WHAT THE TASK REQUIRES: Gather all lines from the material that contain "Focus".

*** Opening of SUPPLIED RECORDS ***

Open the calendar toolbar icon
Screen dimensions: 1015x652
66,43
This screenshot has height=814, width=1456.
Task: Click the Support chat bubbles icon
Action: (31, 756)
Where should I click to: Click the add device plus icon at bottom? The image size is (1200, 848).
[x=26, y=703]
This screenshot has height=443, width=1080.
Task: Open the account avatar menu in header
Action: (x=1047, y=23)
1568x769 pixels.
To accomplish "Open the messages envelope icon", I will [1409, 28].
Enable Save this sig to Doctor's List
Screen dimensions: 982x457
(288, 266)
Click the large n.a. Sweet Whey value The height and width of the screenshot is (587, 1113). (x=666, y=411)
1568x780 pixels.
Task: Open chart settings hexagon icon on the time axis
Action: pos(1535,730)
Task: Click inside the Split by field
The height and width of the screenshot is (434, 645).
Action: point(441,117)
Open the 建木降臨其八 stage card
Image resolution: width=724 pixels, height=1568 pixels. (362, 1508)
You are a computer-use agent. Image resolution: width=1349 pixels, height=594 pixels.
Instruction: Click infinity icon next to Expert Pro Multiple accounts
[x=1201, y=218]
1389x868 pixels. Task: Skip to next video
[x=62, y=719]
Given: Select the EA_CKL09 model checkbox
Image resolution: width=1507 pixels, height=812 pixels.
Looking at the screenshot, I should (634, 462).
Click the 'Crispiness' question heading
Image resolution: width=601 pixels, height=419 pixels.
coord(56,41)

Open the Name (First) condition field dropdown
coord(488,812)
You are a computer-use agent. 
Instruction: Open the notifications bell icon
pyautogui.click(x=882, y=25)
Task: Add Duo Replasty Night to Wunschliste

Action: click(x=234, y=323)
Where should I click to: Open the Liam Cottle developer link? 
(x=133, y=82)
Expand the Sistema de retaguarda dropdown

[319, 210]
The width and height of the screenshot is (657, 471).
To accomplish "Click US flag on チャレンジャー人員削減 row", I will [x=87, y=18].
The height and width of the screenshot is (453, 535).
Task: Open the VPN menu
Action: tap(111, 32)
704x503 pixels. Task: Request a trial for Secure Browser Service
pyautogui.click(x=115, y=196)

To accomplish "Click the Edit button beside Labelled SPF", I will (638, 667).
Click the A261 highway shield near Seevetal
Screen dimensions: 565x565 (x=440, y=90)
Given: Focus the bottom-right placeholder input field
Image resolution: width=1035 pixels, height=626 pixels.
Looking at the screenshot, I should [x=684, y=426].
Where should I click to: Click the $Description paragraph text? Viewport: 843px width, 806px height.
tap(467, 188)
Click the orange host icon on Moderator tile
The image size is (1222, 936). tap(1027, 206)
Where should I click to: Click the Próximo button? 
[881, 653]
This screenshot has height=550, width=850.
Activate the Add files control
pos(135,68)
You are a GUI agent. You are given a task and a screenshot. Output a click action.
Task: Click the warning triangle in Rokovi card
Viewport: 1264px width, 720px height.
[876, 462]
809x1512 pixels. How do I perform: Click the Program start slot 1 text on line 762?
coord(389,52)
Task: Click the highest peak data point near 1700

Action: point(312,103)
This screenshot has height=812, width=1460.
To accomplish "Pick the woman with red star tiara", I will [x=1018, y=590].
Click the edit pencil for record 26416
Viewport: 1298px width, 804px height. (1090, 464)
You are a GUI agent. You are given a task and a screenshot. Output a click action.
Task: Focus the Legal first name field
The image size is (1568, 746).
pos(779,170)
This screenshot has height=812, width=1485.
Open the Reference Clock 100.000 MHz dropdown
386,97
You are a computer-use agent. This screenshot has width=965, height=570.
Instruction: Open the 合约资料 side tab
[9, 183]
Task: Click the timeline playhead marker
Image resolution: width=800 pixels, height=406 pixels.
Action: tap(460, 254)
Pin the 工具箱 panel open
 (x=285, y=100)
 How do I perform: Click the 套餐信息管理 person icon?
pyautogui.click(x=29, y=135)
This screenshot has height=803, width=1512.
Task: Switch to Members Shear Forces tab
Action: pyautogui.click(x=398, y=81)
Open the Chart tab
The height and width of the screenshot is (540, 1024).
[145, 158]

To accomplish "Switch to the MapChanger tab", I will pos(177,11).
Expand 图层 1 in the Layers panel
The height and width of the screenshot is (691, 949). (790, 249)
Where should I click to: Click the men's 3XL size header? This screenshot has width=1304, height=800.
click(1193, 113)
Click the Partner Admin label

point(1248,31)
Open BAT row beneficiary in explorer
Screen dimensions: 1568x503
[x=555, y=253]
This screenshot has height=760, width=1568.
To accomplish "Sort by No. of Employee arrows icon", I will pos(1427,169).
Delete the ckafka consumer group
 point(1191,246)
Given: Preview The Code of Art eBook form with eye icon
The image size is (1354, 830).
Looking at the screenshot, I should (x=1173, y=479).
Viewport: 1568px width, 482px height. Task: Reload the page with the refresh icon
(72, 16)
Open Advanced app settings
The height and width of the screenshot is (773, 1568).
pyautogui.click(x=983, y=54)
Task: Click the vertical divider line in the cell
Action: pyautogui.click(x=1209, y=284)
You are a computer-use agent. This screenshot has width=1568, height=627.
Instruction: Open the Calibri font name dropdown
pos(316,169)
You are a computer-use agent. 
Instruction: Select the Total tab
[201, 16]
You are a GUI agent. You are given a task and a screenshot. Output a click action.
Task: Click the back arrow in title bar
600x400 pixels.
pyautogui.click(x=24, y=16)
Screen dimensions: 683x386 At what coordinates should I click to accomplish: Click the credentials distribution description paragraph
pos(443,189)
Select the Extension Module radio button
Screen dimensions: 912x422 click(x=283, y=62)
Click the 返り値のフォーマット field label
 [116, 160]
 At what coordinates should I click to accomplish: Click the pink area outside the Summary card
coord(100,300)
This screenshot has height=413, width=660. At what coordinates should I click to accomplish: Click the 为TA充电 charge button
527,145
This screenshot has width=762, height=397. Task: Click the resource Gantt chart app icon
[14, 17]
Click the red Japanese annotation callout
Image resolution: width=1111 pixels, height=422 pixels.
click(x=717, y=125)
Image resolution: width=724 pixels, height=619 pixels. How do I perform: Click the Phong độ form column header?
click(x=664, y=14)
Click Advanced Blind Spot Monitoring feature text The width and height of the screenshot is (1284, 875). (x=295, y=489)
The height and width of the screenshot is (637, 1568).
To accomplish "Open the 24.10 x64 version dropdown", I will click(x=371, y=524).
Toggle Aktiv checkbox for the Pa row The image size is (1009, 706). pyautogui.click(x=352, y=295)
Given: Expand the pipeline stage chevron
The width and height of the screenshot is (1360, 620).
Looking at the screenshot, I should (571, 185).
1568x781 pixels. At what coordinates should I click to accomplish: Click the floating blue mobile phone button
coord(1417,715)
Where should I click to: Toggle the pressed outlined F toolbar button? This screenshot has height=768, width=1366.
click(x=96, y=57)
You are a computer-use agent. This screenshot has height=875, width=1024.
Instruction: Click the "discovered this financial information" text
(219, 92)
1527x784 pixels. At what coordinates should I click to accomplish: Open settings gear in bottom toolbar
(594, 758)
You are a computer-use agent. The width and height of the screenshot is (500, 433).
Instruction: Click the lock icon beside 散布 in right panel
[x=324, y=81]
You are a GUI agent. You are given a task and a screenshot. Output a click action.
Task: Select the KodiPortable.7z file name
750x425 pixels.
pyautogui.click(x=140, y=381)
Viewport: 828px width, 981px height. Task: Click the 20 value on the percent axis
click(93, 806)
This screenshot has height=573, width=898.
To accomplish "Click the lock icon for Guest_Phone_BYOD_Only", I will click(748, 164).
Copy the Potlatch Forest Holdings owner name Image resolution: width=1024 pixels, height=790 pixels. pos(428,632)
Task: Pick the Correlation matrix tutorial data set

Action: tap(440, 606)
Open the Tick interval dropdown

*** Close of SUPPLIED RECORDS ***

RESPONSE AREA:
Given: Focus the bottom-right placeholder input field
Task: Focus the Legal first name field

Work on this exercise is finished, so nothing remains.